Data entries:
━━━━

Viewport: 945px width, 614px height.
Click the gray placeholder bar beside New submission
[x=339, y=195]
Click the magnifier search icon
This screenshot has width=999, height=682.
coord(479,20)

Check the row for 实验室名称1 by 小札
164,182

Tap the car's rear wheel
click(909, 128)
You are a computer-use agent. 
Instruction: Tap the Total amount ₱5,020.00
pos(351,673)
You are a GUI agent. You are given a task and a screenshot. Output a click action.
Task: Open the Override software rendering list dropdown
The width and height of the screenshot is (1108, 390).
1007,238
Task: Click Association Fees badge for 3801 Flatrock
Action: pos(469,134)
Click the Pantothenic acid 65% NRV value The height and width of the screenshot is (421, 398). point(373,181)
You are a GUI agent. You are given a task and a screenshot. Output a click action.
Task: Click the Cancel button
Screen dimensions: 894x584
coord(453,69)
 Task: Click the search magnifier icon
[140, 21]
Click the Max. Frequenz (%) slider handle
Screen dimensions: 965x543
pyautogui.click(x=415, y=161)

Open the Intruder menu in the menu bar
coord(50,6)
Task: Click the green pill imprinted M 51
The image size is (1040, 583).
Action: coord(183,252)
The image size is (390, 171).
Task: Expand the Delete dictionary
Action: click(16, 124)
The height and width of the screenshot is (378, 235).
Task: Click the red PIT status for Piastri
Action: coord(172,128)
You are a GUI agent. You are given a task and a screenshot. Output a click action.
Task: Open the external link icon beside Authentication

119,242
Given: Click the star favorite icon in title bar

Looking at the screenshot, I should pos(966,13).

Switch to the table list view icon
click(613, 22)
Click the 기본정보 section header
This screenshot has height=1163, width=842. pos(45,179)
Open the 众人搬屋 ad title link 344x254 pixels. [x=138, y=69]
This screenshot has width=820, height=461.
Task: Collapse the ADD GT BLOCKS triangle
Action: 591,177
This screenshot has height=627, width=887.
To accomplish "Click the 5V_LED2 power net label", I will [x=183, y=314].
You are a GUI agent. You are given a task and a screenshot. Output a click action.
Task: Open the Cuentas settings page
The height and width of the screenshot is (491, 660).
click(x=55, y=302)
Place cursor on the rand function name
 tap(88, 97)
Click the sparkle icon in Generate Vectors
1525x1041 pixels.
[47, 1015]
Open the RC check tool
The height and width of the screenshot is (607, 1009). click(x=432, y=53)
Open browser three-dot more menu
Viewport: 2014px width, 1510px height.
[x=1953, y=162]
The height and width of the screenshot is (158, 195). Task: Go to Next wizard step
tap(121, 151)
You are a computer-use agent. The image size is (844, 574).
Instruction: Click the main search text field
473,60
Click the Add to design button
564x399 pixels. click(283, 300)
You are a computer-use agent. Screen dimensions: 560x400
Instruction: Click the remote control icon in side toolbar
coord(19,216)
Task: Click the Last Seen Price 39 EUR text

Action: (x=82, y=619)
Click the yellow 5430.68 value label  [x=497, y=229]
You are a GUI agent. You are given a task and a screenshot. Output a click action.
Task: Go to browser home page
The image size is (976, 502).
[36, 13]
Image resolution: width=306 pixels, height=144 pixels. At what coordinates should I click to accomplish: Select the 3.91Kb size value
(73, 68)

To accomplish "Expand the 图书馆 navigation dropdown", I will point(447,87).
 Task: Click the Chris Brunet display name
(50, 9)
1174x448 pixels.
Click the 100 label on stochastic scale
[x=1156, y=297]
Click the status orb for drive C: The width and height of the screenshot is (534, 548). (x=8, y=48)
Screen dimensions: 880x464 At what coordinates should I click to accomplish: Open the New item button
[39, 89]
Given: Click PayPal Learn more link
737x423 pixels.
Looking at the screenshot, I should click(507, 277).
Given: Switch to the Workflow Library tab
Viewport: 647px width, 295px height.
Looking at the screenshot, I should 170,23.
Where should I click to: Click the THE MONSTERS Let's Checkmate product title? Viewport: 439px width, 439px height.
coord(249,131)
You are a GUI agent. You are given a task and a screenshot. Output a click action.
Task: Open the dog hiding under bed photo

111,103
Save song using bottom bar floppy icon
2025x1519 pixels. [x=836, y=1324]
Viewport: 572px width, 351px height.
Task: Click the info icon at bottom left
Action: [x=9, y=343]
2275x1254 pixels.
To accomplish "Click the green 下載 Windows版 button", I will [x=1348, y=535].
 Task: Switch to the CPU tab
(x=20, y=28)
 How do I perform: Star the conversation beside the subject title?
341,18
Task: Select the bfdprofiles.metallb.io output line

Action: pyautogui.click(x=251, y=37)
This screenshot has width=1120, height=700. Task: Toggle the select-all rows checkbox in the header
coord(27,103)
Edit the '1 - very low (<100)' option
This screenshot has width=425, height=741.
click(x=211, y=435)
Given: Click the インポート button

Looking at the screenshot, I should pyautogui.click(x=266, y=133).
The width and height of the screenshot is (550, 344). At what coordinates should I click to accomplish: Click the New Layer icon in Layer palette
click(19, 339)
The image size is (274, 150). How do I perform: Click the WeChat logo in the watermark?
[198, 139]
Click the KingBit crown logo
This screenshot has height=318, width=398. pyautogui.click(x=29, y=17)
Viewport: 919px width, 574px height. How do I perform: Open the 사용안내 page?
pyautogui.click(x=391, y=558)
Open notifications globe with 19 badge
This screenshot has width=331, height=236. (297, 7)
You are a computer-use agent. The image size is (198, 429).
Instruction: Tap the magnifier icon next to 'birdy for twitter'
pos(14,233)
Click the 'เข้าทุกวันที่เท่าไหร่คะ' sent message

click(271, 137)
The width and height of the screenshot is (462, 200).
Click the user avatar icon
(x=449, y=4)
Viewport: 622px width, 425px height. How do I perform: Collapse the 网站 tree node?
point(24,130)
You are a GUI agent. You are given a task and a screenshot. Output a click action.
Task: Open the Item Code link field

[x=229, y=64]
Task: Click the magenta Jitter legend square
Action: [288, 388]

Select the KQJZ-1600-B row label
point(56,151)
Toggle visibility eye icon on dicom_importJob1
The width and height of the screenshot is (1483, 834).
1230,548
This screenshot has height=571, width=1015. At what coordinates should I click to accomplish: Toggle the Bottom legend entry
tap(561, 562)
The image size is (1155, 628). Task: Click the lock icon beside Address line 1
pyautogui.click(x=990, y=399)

━━━━

Job:
Extract every line from the material above that contains the string "page".

In response:
Task: Open the Cuentas settings page
Task: Go to browser home page
Viewport: 919px width, 574px height. How do I perform: Open the 사용안내 page?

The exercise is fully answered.